● Exercise prompt: Rewrite all of the records below with "checkbox" swapped for "check box" wherever it occurs, leaving every other character as it is.

☆ ☆ ☆

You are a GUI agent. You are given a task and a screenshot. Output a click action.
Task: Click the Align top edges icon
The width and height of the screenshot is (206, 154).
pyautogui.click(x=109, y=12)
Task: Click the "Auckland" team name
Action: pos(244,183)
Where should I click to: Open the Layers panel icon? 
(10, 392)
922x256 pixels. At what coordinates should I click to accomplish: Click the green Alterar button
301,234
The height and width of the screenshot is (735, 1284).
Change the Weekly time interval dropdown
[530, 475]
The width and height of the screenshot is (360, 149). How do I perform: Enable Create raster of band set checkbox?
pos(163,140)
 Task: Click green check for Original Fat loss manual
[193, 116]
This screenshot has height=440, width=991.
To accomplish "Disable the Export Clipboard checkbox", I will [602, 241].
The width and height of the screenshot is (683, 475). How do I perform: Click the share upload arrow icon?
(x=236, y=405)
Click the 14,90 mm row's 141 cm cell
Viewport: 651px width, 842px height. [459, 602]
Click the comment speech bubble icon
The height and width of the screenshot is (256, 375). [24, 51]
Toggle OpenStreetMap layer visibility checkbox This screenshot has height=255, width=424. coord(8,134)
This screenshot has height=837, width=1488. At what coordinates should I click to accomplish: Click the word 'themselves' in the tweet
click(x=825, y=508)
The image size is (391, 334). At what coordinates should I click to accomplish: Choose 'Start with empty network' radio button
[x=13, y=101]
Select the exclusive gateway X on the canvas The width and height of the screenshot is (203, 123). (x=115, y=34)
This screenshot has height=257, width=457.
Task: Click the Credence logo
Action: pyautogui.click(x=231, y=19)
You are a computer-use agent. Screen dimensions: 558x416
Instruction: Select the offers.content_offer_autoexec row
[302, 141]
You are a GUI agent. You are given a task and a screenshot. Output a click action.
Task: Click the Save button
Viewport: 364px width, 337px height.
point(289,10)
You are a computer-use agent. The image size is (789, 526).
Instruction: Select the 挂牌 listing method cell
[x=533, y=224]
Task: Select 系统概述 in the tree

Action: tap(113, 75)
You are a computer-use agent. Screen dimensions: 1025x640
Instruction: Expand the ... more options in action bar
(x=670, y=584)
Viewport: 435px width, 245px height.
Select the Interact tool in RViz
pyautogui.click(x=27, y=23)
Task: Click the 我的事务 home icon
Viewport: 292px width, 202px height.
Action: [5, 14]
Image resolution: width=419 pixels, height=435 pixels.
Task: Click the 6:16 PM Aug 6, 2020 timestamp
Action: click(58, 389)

☆ ☆ ☆

● Answer to the task:
You are a GUI agent. You are given a task and a screenshot. Output a click action.
Task: Click the Align top edges icon
The width and height of the screenshot is (206, 154).
pyautogui.click(x=109, y=12)
Task: Click the "Auckland" team name
Action: pos(244,183)
Where should I click to: Open the Layers panel icon? 
(10, 392)
922x256 pixels. At what coordinates should I click to accomplish: Click the green Alterar button
301,234
The height and width of the screenshot is (735, 1284).
Change the Weekly time interval dropdown
[530, 475]
The width and height of the screenshot is (360, 149). How do I perform: Enable Create raster of band set check box?
pos(163,140)
 Task: Click green check for Original Fat loss manual
[193, 116]
This screenshot has height=440, width=991.
To accomplish "Disable the Export Clipboard check box", I will [602, 241].
The width and height of the screenshot is (683, 475). How do I perform: Click the share upload arrow icon?
(x=236, y=405)
Click the 14,90 mm row's 141 cm cell
Viewport: 651px width, 842px height. [459, 602]
Click the comment speech bubble icon
The height and width of the screenshot is (256, 375). [24, 51]
Toggle OpenStreetMap layer visibility check box This screenshot has height=255, width=424. coord(8,134)
This screenshot has height=837, width=1488. At what coordinates should I click to accomplish: Click the word 'themselves' in the tweet
click(x=825, y=508)
The image size is (391, 334). At what coordinates should I click to accomplish: Choose 'Start with empty network' radio button
[x=13, y=101]
Select the exclusive gateway X on the canvas The width and height of the screenshot is (203, 123). (x=115, y=34)
This screenshot has height=257, width=457.
Task: Click the Credence logo
Action: pyautogui.click(x=231, y=19)
You are a computer-use agent. Screen dimensions: 558x416
Instruction: Select the offers.content_offer_autoexec row
[302, 141]
You are a GUI agent. You are given a task and a screenshot. Output a click action.
Task: Click the Save button
Viewport: 364px width, 337px height.
point(289,10)
You are a computer-use agent. The image size is (789, 526).
Instruction: Select the 挂牌 listing method cell
[x=533, y=224]
Task: Select 系统概述 in the tree

Action: tap(113, 75)
You are a computer-use agent. Screen dimensions: 1025x640
Instruction: Expand the ... more options in action bar
(x=670, y=584)
Viewport: 435px width, 245px height.
Select the Interact tool in RViz
pyautogui.click(x=27, y=23)
Task: Click the 我的事务 home icon
Viewport: 292px width, 202px height.
Action: [5, 14]
Image resolution: width=419 pixels, height=435 pixels.
Task: Click the 6:16 PM Aug 6, 2020 timestamp
Action: click(58, 389)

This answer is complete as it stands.